Dominique Boullier – La posture queer est une nécessité, un relativisme et une impasse politique


Dominique Boullier / dimanche 11 février 2007

 

Le queer est une nécessité.

 

Les travaux des auteur(e)s queer et l’article d’Éric Macé renouvellent de façon utile la question du féminisme. La critique du patriarcat par le féminisme égalitariste classique a conduit à réaffirmer une notion de genre qui peut enfermer dans des rôles, des asymétries et qui est ellemêm e construite. Lorsque Beauvoir utilise le « genre », c’est d’une façon critique contre les naturalismes du « sexe ». Sa critique du genre comme construction sociale doit aider à décoller des identités assignées pour ouvrir des espaces de choix.

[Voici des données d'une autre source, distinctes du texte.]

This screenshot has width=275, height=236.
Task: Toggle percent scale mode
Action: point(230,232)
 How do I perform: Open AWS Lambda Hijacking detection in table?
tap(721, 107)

Or, très vite, théoriquement et politiquement, on l’exploite pour faire du néo-féminisme ou revenir à une forme de naturalisation du genre. Il est donc important de reprendre sans cesse ce travail pour indiquer qu’il doit y avoir débat, que les inégalités se reforment toujours, en se servant du « genre » comme elles ont pu utiliser le « sexe ». C’est en cela que le constructivisme radical du queer est important car il relance l’incertitude, il empêche de fonder les catégories de sexe ou de genre sur de supposées natures scientifiquement justifiées. Lorsque l’on suit avec M.-H. Bourcier les débats internes de ce mouvement, on se rend compte que cette posture antinaturalisation n’a pas de fin. Les débats font rage entre ceux qui considèrent que certaines composantes du mouvement queer dérivent elles-mêmes vers des définitions naturelles : par exemple daddies, queens, s/he, trans, transman, tranny, ftm, mtf, ne cessent de se différencier mais aussi de critiquer les autres pour leur enfermement dans des statuts naturalisés. On trouve toujours plus critique que soi et plus antinaturalisation que soi (…).